Stored records:
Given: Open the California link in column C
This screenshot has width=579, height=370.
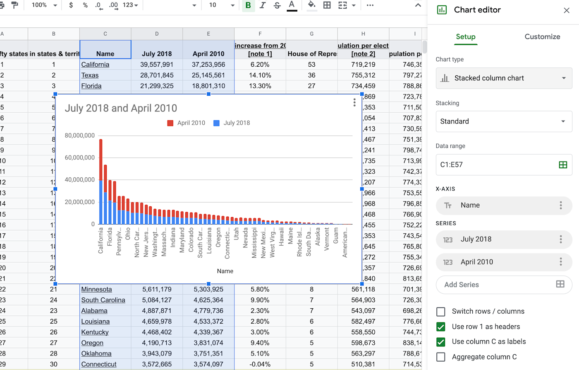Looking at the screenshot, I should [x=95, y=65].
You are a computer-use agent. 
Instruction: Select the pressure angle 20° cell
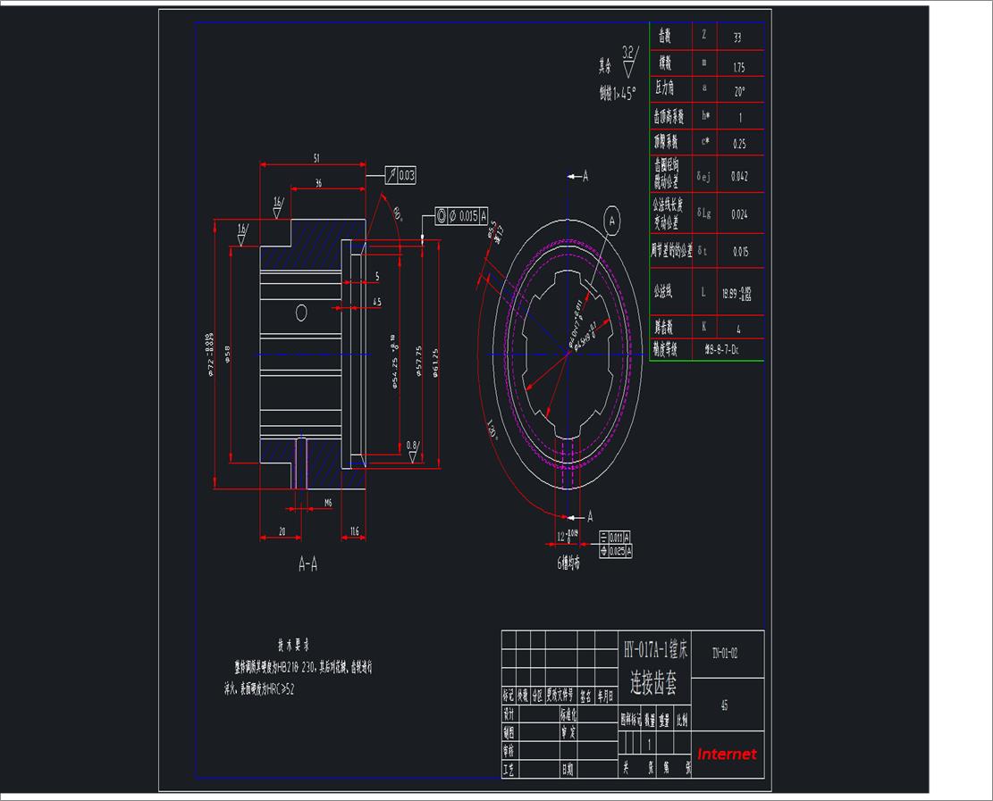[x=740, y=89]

What you have to do: Above are the records; repeat them exactly, omitting every picture.

Reply:
Given: Open the California link in column C
This screenshot has width=579, height=370.
Looking at the screenshot, I should [x=95, y=65].
You are a computer-use agent. 
Instruction: Select the pressure angle 20° cell
[x=740, y=89]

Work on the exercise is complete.